In any installation with multiple conference rooms, you need to set each wireless keyboard and mouse to its own digital address. If you don't, a user in one room will start to control the computer in another and have his computer controlled or interfered with by the user next door. Russell said the keyboards and mice he purchased would drop back to their default address as soon as the batteries were changed. "We were having to run around to the various conference rooms at least twice a week to reset these addresses," Russell said. "That was a big waste of our time and the users' time."

"One of other things that happened with these keyboards," Russell said, "was that someone would be typing away and look up at the screen and notice there were missing characters." With most RF keyboards, communication is only one-way. But if there's any kind of RF interference, characters drop out. What's needed is enough logic in the system that the keyboard sends a character and the receiver very quickly replies that it got it. If the keyboard doesn't get the appropriate response, it sends the keystroke again. "Once we purchased keyboards with two-way communication, the chances became very slim if at all of having missed characters."

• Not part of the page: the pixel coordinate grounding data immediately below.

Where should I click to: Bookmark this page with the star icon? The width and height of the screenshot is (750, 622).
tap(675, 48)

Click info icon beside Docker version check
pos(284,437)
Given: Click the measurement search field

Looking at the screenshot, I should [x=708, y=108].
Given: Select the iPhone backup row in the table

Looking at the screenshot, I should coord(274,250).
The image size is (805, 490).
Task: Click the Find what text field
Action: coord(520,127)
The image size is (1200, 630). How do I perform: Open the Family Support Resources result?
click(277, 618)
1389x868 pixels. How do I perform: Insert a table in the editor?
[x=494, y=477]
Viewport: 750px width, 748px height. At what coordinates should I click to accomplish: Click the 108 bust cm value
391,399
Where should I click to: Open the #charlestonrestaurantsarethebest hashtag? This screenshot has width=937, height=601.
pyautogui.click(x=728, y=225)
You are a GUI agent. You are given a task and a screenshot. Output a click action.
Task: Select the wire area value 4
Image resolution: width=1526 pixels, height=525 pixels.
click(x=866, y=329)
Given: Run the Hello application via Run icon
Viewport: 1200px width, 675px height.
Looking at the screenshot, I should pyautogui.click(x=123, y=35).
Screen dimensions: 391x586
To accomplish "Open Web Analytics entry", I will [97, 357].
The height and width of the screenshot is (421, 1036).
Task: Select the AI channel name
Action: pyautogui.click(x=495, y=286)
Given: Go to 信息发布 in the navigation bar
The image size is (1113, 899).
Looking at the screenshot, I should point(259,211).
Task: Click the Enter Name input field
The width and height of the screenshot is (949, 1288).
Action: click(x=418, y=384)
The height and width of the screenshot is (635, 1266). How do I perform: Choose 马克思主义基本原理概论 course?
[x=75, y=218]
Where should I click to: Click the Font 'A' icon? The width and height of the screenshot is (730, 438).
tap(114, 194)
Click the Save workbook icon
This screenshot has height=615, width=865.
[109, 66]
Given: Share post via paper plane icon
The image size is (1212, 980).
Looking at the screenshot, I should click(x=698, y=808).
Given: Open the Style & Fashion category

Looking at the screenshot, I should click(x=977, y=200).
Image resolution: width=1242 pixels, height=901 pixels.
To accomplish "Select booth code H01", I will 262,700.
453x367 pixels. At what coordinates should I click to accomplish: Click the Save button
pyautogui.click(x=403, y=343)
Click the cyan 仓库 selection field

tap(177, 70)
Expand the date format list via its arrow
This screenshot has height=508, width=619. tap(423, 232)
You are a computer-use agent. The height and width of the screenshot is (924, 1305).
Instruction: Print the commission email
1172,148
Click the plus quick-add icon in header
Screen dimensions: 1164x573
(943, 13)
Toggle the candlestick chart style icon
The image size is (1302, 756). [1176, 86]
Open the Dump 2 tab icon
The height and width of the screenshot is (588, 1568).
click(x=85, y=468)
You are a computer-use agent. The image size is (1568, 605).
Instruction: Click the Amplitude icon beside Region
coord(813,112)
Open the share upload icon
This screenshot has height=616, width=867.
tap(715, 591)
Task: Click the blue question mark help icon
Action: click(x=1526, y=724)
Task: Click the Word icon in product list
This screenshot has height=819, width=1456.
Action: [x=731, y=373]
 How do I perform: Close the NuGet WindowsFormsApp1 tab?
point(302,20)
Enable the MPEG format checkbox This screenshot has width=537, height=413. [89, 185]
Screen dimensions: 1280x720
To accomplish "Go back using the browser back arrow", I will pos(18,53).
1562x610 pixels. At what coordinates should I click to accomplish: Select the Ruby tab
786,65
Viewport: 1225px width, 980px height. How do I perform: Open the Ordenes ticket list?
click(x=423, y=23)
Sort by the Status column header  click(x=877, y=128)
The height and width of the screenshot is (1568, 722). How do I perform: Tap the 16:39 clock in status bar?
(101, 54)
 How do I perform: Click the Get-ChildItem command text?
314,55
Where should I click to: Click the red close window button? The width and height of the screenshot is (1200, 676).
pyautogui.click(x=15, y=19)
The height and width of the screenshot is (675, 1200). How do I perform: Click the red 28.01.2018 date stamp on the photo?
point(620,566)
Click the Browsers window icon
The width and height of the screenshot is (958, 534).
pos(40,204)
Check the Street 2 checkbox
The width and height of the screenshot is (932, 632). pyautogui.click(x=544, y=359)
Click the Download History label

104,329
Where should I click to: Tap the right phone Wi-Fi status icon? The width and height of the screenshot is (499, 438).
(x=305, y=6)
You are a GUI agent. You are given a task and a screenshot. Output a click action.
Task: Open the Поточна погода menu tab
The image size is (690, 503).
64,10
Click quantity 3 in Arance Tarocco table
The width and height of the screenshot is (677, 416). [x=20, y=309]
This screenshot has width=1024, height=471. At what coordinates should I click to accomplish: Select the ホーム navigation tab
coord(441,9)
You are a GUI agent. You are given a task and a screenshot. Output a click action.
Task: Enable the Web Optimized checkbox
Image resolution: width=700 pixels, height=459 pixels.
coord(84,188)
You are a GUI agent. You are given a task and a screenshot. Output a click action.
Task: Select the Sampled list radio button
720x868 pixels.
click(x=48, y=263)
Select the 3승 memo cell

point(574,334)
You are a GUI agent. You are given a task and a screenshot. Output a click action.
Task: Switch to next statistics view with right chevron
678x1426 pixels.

One potential disadvantage of an RF keyboard is security. Radio signals travel through walls, and it's not hard for someone to pick up unsecured keystrokes from the next room or even from a different building. "I don't think it was really a problem with the older keyboards," said Russell, "but since NASA and Navy personnel are having meetings containing sensitive information, we're really glad to have switched to encrypted systems." Encryption, it turns out, is not a costly option, and Russell said it has had no detrimental effect on his keyboards' performance.

Though all of these problems were frustrating, Russell said he was able to find another vendor who could solve them: Wireless Computing. The company incorporates two-way, encrypted, RF communications in all of its keyboards and mice, and they all have a 100-foot operating range. In addition, Wireless Computing stores address ID settings on an EPROM that will hold its memory if the batteries die or are removed.

"There are a lot of folks using the conference rooms every day," said Russell, "and they shouldn't have to waste their valuable time calling the help desk for something as simple as a keyboard or mouse." Russell is not necessarily endorsing Wireless Computing, but he does suggest that the features they include as standard are, in fact, what you need to look for in whatever brand of keyboard or mouse you choose. "I will say so far they're the best ones that I've found," Russell explained. "The main points you need, however, are the two-way wireless communications, the 100-foot range, encryption, and the retention of the ID address. Having all this, they fit our needs perfectly."